Şimdi karşı karşıya oturmuş birbirimiz hariç her yere bakıyorduk, ben ellerimle oynarken o, görebildiğim kadarı ile, botunun ipleri ile oynuyordu. Bana geçmişi anlatmasını istemiyordum çünkü ben zaten her gün geçmişi yaşıyordum. Her gece tekrar tekrar ölümden dönüyor, kendimi boşluğun içinde bir oraya bir buraya sallanırken buluyordum ve buna karşı koyamıyordum.
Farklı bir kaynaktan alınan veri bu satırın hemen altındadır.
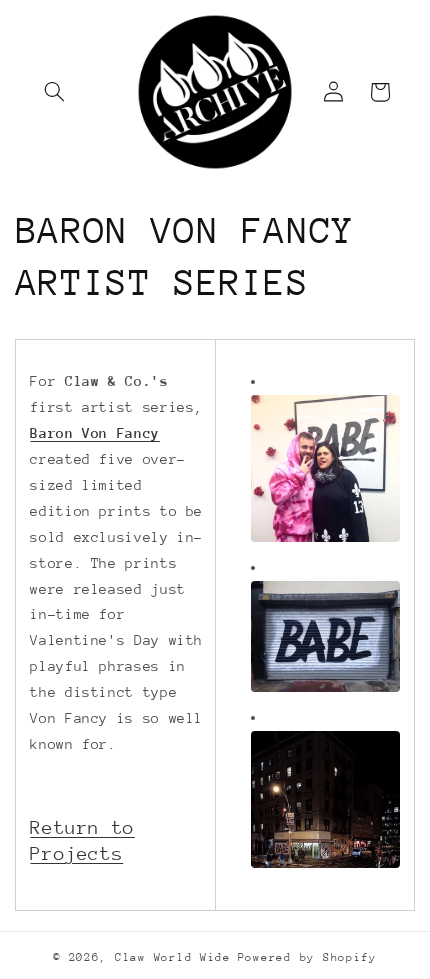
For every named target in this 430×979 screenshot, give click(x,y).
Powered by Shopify (307, 957)
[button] (55, 92)
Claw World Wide (173, 957)
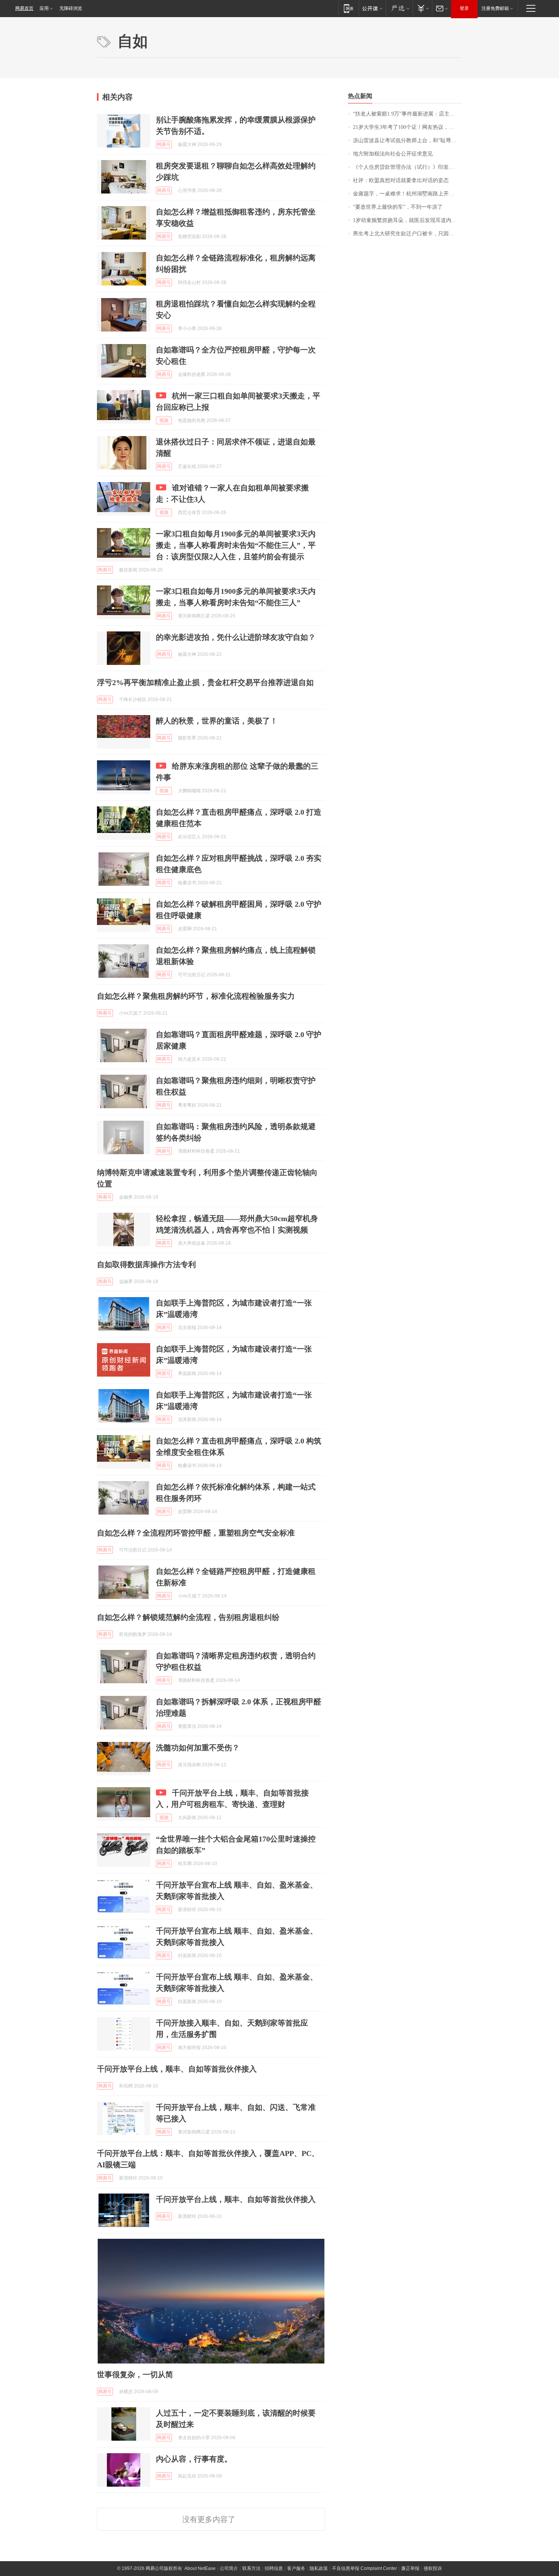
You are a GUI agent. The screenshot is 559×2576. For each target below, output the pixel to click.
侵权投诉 (433, 2568)
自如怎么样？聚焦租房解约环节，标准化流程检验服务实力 (196, 996)
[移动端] (348, 8)
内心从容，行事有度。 (194, 2459)
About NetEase (200, 2568)
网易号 (164, 144)
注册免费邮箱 (495, 8)
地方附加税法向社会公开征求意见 (393, 154)
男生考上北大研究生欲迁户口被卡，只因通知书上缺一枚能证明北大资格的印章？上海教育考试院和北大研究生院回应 (407, 233)
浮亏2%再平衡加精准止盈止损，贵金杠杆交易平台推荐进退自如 (205, 682)
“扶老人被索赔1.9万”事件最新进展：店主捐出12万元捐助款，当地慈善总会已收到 (407, 114)
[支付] (422, 8)
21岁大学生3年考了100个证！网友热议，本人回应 (407, 127)
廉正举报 (410, 2568)
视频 (163, 420)
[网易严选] (399, 8)
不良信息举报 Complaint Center (364, 2568)
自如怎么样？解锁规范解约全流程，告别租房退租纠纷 (188, 1617)
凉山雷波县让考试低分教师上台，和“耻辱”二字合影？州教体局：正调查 (407, 140)
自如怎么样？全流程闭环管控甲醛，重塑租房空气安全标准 (196, 1533)
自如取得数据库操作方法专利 (146, 1264)
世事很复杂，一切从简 (135, 2374)
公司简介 (229, 2568)
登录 (464, 8)
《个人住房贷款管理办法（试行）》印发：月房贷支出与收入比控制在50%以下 (407, 167)
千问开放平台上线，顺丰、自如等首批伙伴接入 (177, 2069)
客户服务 (296, 2568)
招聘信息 (274, 2568)
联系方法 (251, 2568)
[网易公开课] (372, 8)
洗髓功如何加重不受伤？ (198, 1747)
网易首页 (24, 8)
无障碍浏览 (70, 8)
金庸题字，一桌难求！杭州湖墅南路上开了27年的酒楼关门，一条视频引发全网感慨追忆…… (407, 194)
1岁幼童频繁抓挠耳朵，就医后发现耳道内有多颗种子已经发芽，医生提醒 (407, 220)
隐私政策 (319, 2568)
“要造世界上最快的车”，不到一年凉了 (398, 207)
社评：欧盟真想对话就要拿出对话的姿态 (401, 180)
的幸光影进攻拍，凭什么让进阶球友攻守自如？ (236, 637)
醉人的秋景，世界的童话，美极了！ (217, 721)
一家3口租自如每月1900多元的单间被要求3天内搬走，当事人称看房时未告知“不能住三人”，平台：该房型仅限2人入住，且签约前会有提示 (236, 545)
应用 (44, 8)
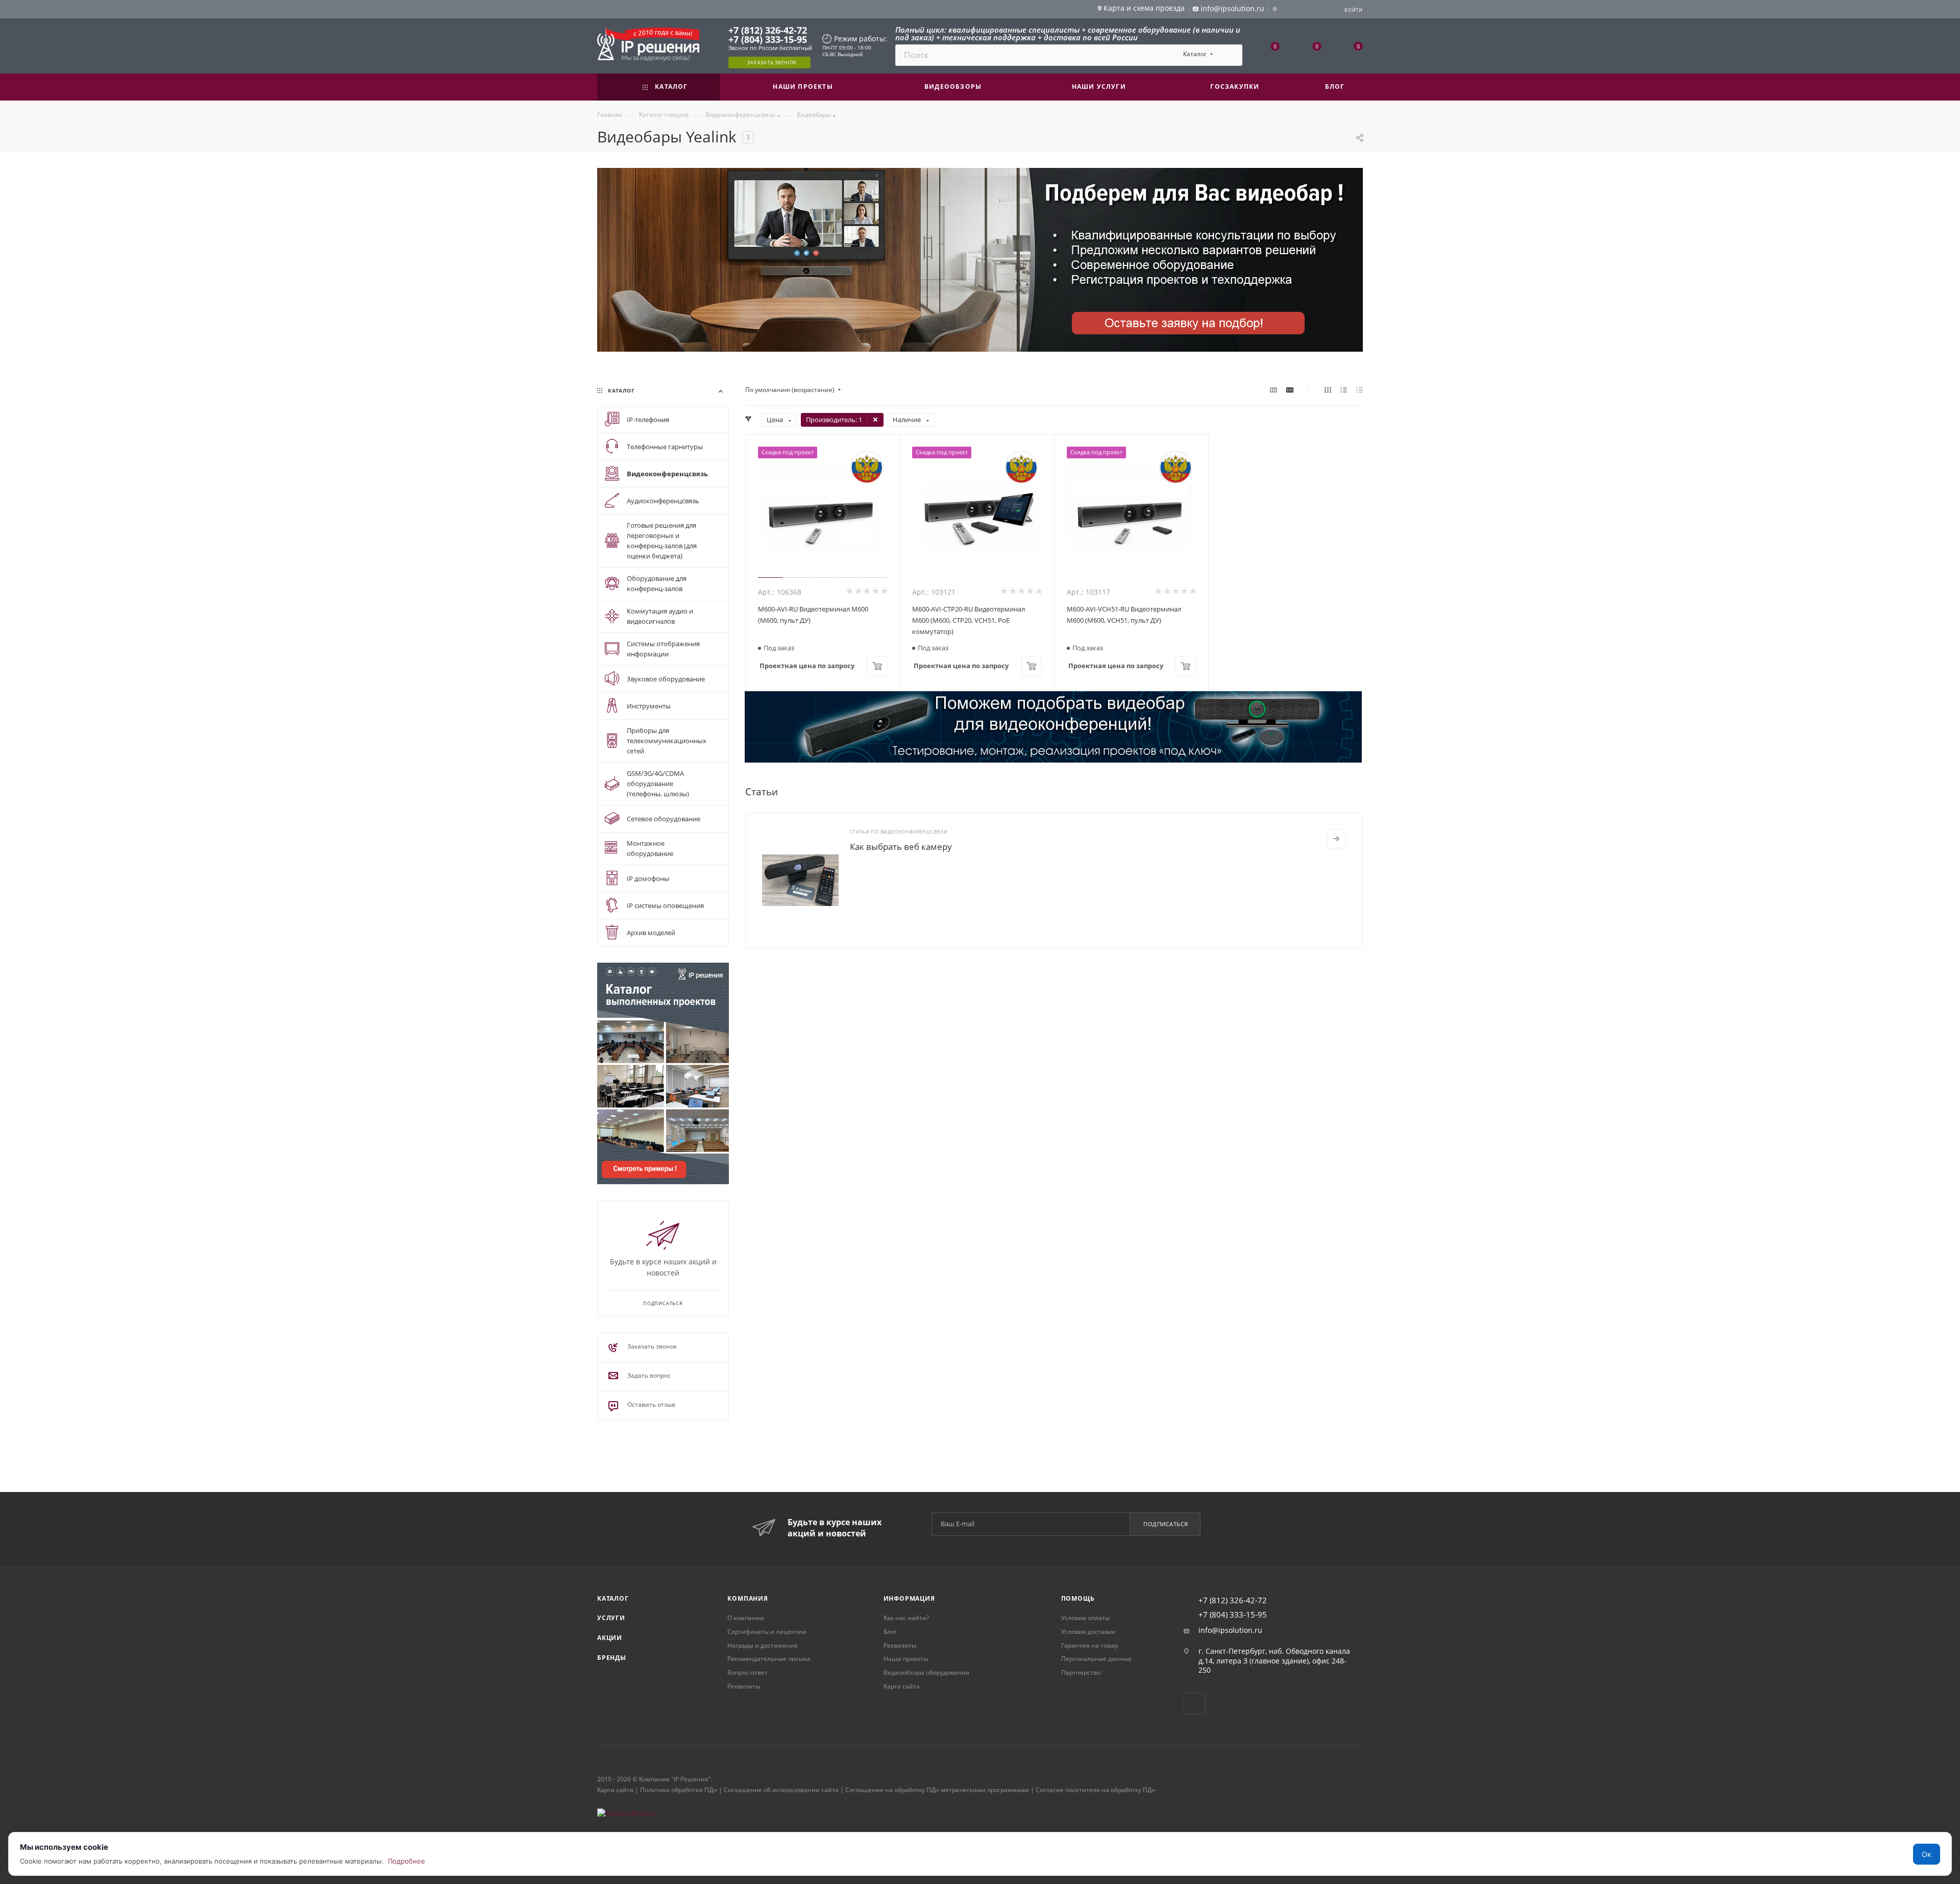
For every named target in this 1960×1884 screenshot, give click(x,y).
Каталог (613, 1598)
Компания (747, 1598)
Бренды (611, 1657)
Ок (1926, 1854)
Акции (609, 1637)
Geçmişi silip atmak, zincirlerimi kırmak istiyordum ama bu bana göre dünyanın en zor şeyiydi ama artık daha iyiydim, duygularım o kadar da yoğun değildi, sanırım... Bir uçurumun kenarından atlamak bile, geçmişin zincirlerini kendime çekerek onu aşmaktan daha kolay geliyordu.
Elfin ise geçmişin zincirlerini kırmaya çalışmıyordu, aksine daha farklı bir yol deniyordu. Benim gibi zincirin en kalın yerinden tutup kırmaya çalışmaktansa zinciri kendine çekiyordu böylece zincirin başını bulup en ince yerinden kırmayı hedefliyordu. Geçmiş ile, benim ile yüzleşmeye korkmuyordu. Her ne kadar kendi çıkarı için bunu yapsada geçmişten korkmuyordu.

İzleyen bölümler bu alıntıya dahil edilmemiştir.